February 9, 2016

Play It Again, Sam (1972)
Grade: 83/100

Director: Herbert Ross
Stars: Woody Allen, Diane Keaton, Tony Roberts

What it's about. Based on Woody Allen's successful play. Allan (Allen) is a film critic obsessed with cinema. His more attractive wife Nancy (Susan Anspach) has recently left him. His best friends Dick (Tony Roberts) and Linda (Diane Keaton) are concerned, and set him up with a disastrous series of dates.

Allan also receives relationship advice from the ghost of Allen's hero, Humphrey Bogart (Jerry Lacy). Allan also sees apparitions of his Nancy. Sometimes, the faux Nancy and the fax Bogart bookend Allen, to further confuse him.

Dick and Linda are married, but Dick is ever distracted by business, and is often out of town. The lonely Linda begins spending more and more time with Allan, who begins to see her as a potential romantic conquest.

How others will see it. In 1972, The Godfather was the number one box office film for seven straight weeks until May 7, when Play It Again, Sam briefly surpassed it. (Diane Keaton was the female lead in that movie as well). But despite the movie's money-making prowess, and its favorable reviews, it was ignored by both the Oscars and Golden Globes.

Today at imdb.com, the film has a modest 19K user votes, far less than The Godfather. But the user votes of 7.7 are high, and rise to 8.1 among women over 45, the most telling demographic. The consensus is that Woody Allen is a nebbish, but he tries his best, and he's always saying or doing something amusing.

How I felt about it. Two of Woody Allen's best films were not self-directed. One was The Front (1976), and the other is the present movie. Allen did write both the screenplay and the source play, and had mentally moved on to other projects. It is also uncharacteristic that it was not set in New York. The production moved to San Francisco because of a union strike.

But it other ways, the film is classic Woody Allen. The always agreeable Diane Keaton is the romantic female lead (the first Allen-Keaton movie), and the amusing Tony Roberts shows up as a man in need of a beeper (as my father once commented, also in an era before the omnipresence of cell phones). Woody is again a short, homely neurotic in search of a beautiful young woman he doesn't really deserve. Not to mention that he's a magazine film critic. He'll be lucky to pay the rent. Especially in San Francisco.

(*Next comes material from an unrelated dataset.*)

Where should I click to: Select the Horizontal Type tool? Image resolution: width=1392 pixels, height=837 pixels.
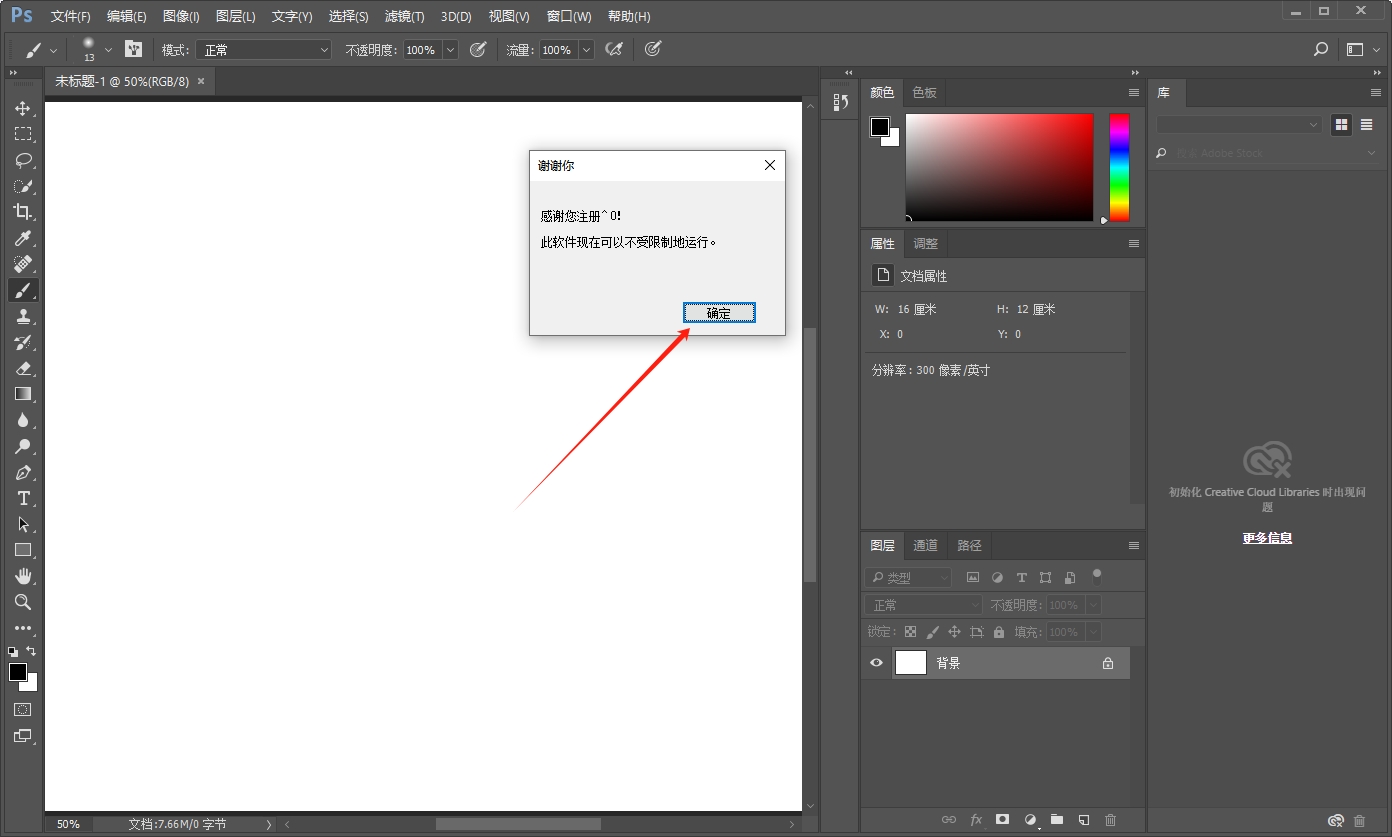[x=23, y=499]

But if you're looking for laughs, Woody is your man. And he's hilarious in this movie, especially when he is trying to impress his date, the star of Gang Bang. Woody's imaginary friend, the ghost of golden-age Hollywood tough guy Humphrey Bogart (Jerry Lacy), is his romantic counselor, and is always there for Woody when he needs him, even after Bogart is briefly shot dead by Allen's free-spirited ex-wife Nancy (Susan Anspach).

We know why Diane Keaton would fall in love with Woody Allen. He's a filmmaker, and she's an actress. Why Linda would fall for Allan is a different matter. Maybe she just has a mothering instinct.

Among Woody Allen films, I have this pegged in second or third place, tied with The Front and trailing only Manhattan (1979). Although Herbert Ross was the man behind the camera, it seems like an Allen movie all the way. Particularly when the four leads were also in the Broadway play.